Japan Day 1. Getting there is half the battle.

May 30 2008

Woke up 7 a.m. Tuesday. Went to work. Went to dinner with some friends. Came home. Finished packing. Stayed up until 2:30 am Wednesday, at which time a taxi picked us up and drove us to Logan Airport in Boston. Way too early. Who knew you could get from Newton to East Boston in 20 minutes at 2:30 a.m.? Well I do now. The airport looked like something out of 28 Days Later. Bodies strewn about on any available surface. Fortunately they were just sleeping, not victims of a deadly rage virus. There wasn’t even anything open to get a cup of coffee, so we just hung out until the ticked gates opened at 4:00 a.m.
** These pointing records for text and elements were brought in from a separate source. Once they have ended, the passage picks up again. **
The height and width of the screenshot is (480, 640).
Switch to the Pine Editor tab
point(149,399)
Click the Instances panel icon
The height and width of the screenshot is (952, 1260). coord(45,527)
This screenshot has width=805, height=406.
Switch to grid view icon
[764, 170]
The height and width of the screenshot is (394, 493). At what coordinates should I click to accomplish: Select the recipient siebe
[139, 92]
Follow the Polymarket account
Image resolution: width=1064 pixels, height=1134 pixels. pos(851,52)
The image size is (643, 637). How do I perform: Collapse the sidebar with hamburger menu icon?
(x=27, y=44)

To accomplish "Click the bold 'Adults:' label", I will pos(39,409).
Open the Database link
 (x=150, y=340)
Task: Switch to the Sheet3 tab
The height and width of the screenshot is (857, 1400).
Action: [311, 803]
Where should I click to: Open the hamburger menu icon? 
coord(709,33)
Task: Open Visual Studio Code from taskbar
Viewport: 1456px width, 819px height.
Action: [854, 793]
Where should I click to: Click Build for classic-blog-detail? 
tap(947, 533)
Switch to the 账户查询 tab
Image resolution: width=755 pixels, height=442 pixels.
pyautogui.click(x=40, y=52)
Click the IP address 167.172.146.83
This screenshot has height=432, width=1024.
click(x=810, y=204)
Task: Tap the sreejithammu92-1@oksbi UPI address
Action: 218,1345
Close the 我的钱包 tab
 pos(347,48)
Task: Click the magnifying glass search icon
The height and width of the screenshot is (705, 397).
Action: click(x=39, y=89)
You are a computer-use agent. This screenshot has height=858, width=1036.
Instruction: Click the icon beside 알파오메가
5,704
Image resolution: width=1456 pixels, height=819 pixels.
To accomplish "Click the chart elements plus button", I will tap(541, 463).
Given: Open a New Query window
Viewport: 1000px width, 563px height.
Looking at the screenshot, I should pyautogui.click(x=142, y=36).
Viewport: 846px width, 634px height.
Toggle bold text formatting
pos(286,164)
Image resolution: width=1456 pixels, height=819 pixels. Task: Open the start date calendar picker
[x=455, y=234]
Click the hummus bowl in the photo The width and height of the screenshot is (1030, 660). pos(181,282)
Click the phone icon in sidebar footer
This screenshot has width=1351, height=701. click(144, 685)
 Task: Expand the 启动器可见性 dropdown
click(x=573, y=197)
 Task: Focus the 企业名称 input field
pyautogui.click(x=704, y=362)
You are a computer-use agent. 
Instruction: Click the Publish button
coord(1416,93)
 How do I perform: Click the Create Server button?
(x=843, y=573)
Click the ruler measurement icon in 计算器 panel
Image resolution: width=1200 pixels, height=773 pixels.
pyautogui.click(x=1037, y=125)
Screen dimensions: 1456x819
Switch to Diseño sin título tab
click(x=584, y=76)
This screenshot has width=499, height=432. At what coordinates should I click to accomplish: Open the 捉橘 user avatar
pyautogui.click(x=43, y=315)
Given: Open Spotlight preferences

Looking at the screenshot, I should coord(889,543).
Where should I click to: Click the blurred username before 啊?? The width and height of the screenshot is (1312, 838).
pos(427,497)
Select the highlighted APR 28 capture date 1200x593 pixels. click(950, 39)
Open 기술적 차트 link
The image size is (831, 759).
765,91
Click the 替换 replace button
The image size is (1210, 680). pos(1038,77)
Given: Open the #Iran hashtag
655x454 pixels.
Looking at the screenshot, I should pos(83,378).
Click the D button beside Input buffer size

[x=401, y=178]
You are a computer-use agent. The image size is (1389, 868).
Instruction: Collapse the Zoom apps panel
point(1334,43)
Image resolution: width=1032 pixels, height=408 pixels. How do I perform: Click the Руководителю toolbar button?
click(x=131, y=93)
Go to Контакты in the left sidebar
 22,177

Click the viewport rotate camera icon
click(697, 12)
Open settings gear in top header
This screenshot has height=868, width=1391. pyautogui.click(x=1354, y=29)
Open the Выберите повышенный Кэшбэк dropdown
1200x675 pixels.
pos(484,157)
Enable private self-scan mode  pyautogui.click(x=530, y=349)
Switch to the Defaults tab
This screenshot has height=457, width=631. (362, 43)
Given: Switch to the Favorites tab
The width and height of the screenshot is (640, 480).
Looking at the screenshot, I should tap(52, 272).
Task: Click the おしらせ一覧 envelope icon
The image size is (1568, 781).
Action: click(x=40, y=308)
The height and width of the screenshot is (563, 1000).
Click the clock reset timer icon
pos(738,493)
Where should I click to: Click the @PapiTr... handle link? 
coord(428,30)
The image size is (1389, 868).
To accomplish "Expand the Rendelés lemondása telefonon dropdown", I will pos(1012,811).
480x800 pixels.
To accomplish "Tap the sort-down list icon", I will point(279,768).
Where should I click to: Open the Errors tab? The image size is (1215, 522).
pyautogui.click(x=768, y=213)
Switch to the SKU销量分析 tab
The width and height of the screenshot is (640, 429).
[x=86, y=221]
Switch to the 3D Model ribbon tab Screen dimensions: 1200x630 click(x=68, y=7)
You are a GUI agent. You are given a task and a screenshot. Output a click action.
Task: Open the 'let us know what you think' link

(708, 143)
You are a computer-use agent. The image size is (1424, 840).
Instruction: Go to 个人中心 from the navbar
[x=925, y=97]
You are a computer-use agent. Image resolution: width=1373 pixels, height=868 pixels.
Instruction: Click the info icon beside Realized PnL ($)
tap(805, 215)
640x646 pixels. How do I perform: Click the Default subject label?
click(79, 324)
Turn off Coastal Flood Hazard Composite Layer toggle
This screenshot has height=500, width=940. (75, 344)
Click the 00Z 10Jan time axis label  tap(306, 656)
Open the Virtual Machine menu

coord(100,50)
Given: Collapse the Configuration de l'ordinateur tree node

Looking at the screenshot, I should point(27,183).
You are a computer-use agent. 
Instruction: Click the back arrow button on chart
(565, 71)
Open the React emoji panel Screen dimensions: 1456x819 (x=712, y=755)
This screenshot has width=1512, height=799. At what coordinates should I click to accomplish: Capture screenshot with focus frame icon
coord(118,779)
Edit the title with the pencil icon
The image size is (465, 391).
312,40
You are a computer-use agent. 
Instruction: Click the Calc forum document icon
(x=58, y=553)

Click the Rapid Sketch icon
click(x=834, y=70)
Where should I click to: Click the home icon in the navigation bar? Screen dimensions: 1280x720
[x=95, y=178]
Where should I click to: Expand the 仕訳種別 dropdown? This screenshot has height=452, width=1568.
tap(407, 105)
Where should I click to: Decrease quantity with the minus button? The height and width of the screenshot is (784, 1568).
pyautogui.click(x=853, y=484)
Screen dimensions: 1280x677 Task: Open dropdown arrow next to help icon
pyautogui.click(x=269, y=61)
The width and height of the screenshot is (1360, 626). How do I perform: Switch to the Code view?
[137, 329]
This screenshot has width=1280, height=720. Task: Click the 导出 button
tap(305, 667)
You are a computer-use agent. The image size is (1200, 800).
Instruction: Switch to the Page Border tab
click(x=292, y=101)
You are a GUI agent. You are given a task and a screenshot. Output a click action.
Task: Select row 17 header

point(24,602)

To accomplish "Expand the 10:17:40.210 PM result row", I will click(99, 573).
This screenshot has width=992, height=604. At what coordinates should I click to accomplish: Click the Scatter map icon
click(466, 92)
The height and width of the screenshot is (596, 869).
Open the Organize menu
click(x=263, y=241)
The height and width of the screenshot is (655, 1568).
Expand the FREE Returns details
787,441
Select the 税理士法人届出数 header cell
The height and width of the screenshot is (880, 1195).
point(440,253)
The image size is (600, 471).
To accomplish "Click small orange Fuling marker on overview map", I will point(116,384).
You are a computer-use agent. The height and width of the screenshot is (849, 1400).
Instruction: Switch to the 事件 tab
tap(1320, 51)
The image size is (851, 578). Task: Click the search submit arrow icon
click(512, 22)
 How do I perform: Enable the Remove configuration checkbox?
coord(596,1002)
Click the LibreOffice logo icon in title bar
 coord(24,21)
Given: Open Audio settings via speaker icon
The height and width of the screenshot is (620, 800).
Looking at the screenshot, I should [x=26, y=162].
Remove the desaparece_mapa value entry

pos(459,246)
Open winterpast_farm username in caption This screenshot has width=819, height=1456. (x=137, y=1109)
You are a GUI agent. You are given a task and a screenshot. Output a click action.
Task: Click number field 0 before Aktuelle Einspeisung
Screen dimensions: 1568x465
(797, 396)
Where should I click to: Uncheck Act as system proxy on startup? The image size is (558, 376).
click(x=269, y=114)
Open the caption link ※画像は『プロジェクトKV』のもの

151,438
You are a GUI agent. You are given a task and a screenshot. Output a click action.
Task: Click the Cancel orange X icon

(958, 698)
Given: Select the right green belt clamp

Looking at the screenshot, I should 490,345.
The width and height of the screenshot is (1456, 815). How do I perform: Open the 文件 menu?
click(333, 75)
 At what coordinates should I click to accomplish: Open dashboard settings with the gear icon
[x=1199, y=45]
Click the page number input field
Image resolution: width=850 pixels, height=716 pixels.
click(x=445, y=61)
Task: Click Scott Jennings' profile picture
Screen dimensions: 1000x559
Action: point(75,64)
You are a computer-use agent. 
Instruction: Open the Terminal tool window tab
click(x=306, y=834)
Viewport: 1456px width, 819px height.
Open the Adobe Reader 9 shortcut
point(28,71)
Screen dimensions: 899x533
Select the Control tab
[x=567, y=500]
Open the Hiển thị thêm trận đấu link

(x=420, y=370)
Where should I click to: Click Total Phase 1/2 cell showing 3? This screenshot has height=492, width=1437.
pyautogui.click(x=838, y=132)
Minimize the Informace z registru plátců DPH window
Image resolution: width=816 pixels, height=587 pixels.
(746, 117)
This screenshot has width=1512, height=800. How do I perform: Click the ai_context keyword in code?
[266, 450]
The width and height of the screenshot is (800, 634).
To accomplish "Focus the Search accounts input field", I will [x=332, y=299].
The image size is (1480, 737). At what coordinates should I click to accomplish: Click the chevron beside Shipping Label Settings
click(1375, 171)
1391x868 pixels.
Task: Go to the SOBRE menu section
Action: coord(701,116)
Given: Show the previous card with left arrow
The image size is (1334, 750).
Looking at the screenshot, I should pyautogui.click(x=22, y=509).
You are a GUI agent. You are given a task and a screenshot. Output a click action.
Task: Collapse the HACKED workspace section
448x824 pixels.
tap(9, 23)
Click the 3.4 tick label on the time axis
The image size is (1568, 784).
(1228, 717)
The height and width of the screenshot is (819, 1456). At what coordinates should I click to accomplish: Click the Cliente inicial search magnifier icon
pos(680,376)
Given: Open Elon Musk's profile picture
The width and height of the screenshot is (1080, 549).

Security opened a half hour later and we were in!  Of course, being “in” just meant we got to sit in another room and wait another hour. but at least by then, the stores were open. So we ate, drank, and were tired.

At long last, we got on the plane. Modern air transport could learn a lot from the slave trade. They are doing well, but I’m sure they could pack many more bodies in those planes if they started stacking them in tiers. One thing that really pisses me off is the recent practice of charging extra for the emergency exit seats. It used to be a random thing. Maybe you got that seat. If you did, they made sure that you were up to the responsibility. Then they started cramping you into smaller and smaller seats and suddenly the emergency row became a hot commodity and some genius realized you could charge extra for it. So the flight we were on was amazingly underbooked. Lots of extra seats, including the exit row. After everyone was on and they locked the doors, an older couple asked if they could change seats to sit there. The attendant said no, they’d have to pay extra for that. But it’s empty! Sorry, them’s the rules. Now, I could sort of understand if it was a matter of everyone must stay in their assigned seats. But she was more than happy to offer them an empty row in another location. They just couldn’t sit in the emergency row without paying more. Later, when we were in the air, someone else asked and again was refused. Finally, someone had the balls to just go sit there. The attendant gave them a dirty look but didn’t go so far as to make them move. I love it.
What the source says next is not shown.